Stored records:
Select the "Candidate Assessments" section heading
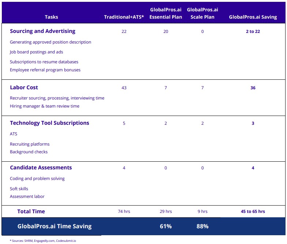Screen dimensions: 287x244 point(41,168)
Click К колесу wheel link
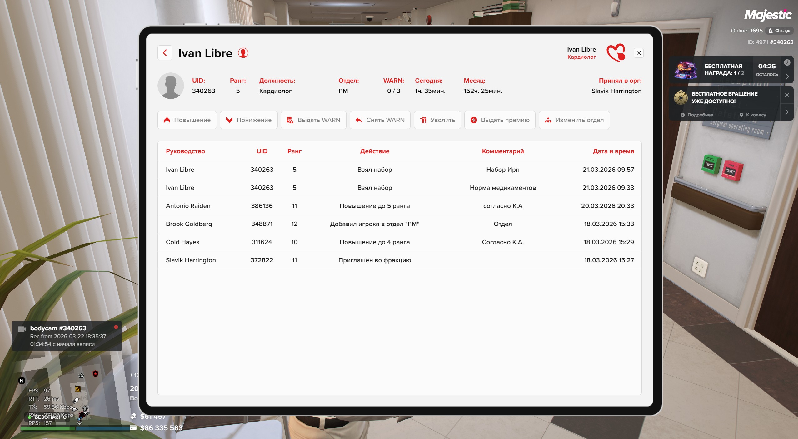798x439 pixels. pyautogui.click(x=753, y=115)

---

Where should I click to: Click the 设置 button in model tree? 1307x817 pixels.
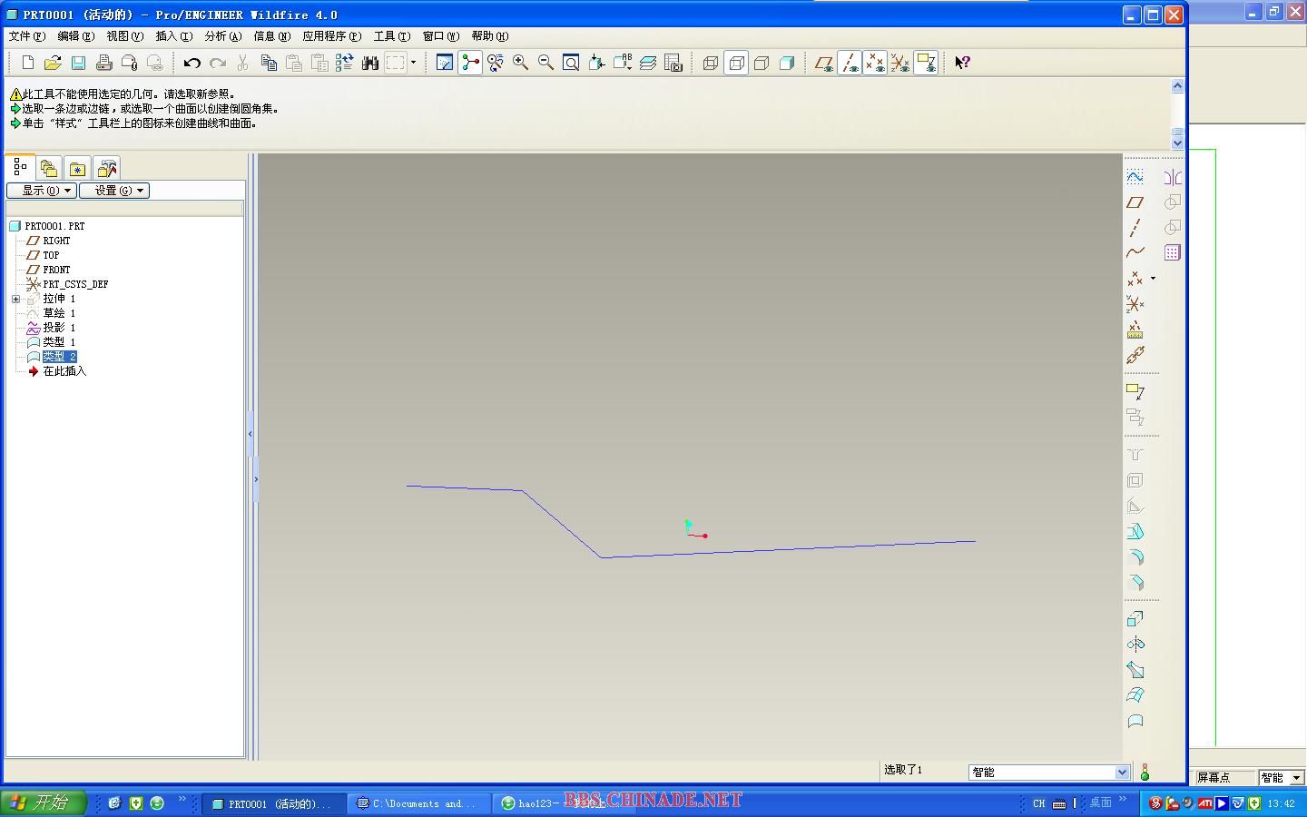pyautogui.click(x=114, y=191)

What this task involves:
Output the entries as a two-column CSV with the columns "request" and "answer", one row per entry, starting with the line that contains "Where should I" and going on through the line that contains "pyautogui.click(x=114, y=191)"; put each field in quotation marks, turn any line breaks into spaces, and leave the pictures out.

Result:
request,answer
"Where should I click to: Click the 设置 button in model tree? 1307x817 pixels.","pyautogui.click(x=114, y=191)"